-- Texto de origem --
----

Uma lei que regulamente os esportes de aventura pode ser benéfica para todos. Desde que não seja feita só por políticos, como está ocorrendo no Distrito Federal.

16 de setembro de 2005 · 19 anos atrás

A mais recente polêmica no meio dos esportes outdoor é uma tentativa da Câmara Legislativa do Distrito Federal de legislar sobre essas atividades. Uma vez aprovada, esta lei pode servir de precedente para regularizar “oficialmente” os esportes de aventura em todo país. Analisar este material é uma tarefa complicada, pois pode ser encarada como uma boa iniciativa que precisa de ajustes ou como apenas mais uma tentativa política de ganhar visibilidade sem realizar o trabalho direito, acarretando em burocracia, corrupção e, o pior, mais papelada sem utilidade nem viabilidade prática de ser operacionalizada.

Por que esse ponto de vista negativista? Acontece que políticos vêm defendendo esse e outros projetos similares, sem buscar informações concretas nem tampouco envolver aqueles que mais conhecem a problemática desse meio, ou seja, os próprios atletas, representados por instituições regionais e nacionais organizadas com o objetivo de regulamentar e evoluir com esses esportes no país.

----

-- Dados fornecidos --
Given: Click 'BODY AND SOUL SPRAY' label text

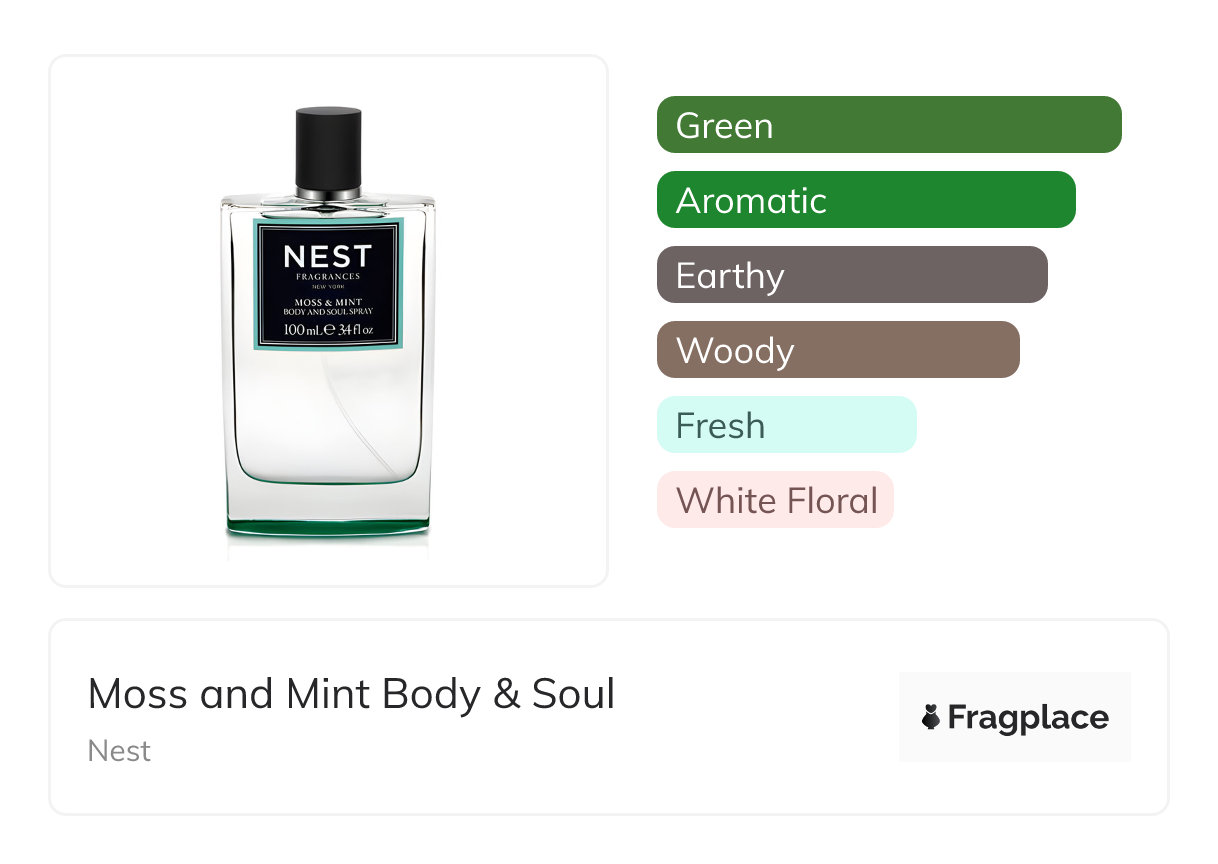Looking at the screenshot, I should coord(328,312).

----

-- Complete o seguinte --
a - Repita, do texto sobre a lei dos esportes de aventura, o trecho que vai de "Uma lei que" até "de ser operacionalizada.", incluindo essas palavras.
b - Responda com base no texto sobre a lei dos esportes de aventura:
(i) Qual órgão está tentando legislar sobre os esportes outdoor?
(ii) Em que data o texto foi publicado?
(iii) Quem são aqueles que mais conhecem a problemática desse meio?

-- Respostas das tarefas --
a -
Uma lei que regulamente os esportes de aventura pode ser benéfica para todos. Desde que não seja feita só por políticos, como está ocorrendo no Distrito Federal.

16 de setembro de 2005 · 19 anos atrás

A mais recente polêmica no meio dos esportes outdoor é uma tentativa da Câmara Legislativa do Distrito Federal de legislar sobre essas atividades. Uma vez aprovada, esta lei pode servir de precedente para regularizar “oficialmente” os esportes de aventura em todo país. Analisar este material é uma tarefa complicada, pois pode ser encarada como uma boa iniciativa que precisa de ajustes ou como apenas mais uma tentativa política de ganhar visibilidade sem realizar o trabalho direito, acarretando em burocracia, corrupção e, o pior, mais papelada sem utilidade nem viabilidade prática de ser operacionalizada.

b -
(i) A Câmara Legislativa do Distrito Federal.
(ii) Em 16 de setembro de 2005.
(iii) Os próprios atletas, representados por instituições regionais e nacionais.